Si le tout Berlin s’est dépêché de déclarer qu’il ne s’agit « que » d’un Bundesland et que cette constellation n’affecte en rien la coalition au niveau fédéral, il s’agit quand même d’une petite révolution. Car non seulement, le SPD et les Verts ont franchi une barrière psychologique en envisageant de partager le pouvoir avec Die Linke (jusqu’alors considérée comme « non-fréquentable » par les partis de gauche, au point de préférer laisser le pouvoir à l’adversaire politique au lieu de coopérer avec Die Linke), mais de plus, la Thuringe s’apprête donc à élire pour la première fois un Premier-Ministre de la Gauche dure à la tête d’un Bundesland.
Pour le SPD, il s’agit d’un pas énorme.
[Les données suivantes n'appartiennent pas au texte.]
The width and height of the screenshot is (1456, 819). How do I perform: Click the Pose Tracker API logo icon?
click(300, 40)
Et d’un signal que l’époque de la RDA est définitivement finie. Die Linke, successeur de la WSAG, successeur du PDS qui lui, était le successeur du SED, parti du pouvoir pendant 40 ans de RDA, compte encore dans ses rangs, surtout dans les Länder à l’est du pays, des anciens sympathisants du SED dans ses rangs. Mais il convient de constater que ces anciens sont peu nombreux – et les résultats des Die Linken sont probants.
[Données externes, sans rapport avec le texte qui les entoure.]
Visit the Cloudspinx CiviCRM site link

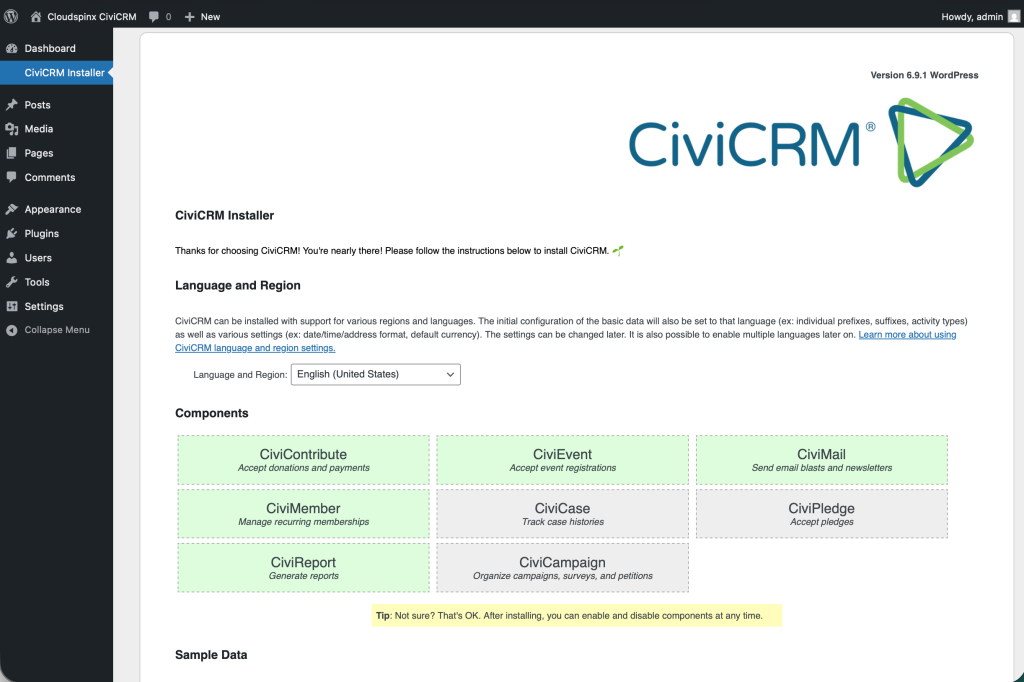point(88,16)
L’aversion que les Verts ont longtemps nourrie à l’égard de Die Linke vient de la concurrence que se livrent les deux partis depuis un moment pour la troisième et quatrième place dans le paysage politique, lutte politique qui risque désormais d’être arbitrée par les ultraconservateurs et eurosceptiques de l’AfD. La Gauche commence à se serrer les coudes...
Bien vu de la part du SPD , si l’expérience en Thuringe devait être couronnée de succès, « rouge-rouge-vert » pourrait devenir une alternative au niveau national. Et certainement le seul moyen d’envoyer un jour Angela Merkel à la retraite.
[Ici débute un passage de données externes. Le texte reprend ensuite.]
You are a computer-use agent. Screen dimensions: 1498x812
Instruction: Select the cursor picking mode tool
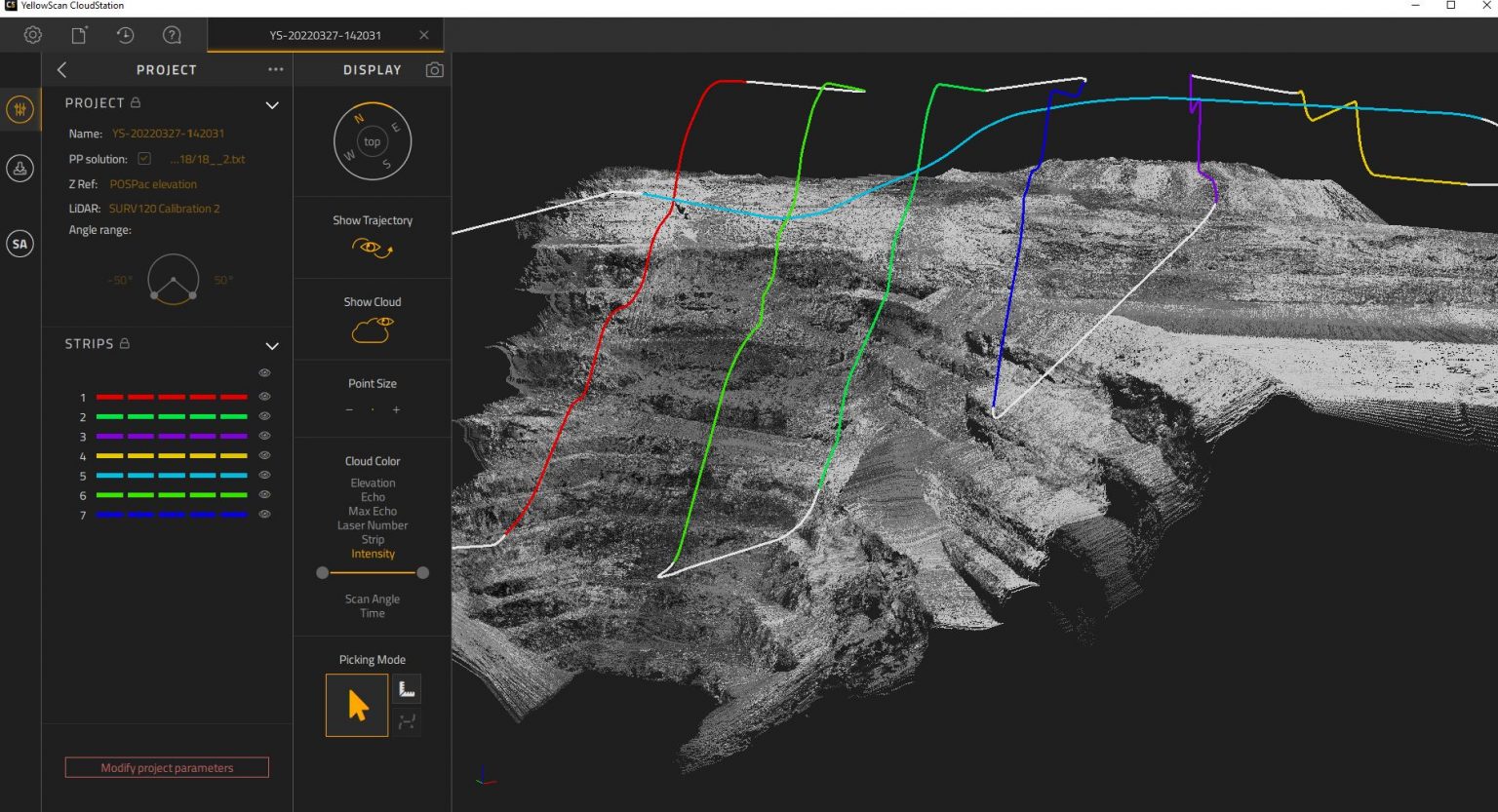pyautogui.click(x=356, y=704)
Tous les regards se tournent maintenant à Erfurt en Thuringe. Dans une ambiance politique de plomb où l’omnipuissante Angela Merkel contrôle la vie politique, une lueur d’espoir se présente à l’horizon pour la Gauche allemande. Ainsi, le SPD et les Verts retrouvent le chemin dans le monde de la Gauche, après s’être efforcés pendant longtemps à faire partie du « centre » de la politique allemande, donc, dans le no man’s land politique.
Même si la Thuringe ne compte pas parmi les Länder les plus importants en Allemagne, il se pourrait que c’est à Erfurt que le glas aura sonné pour l’ère Kohl / Merkel ayant plongé l’Allemagne dans une paralysie politique qui aura duré 30 ans.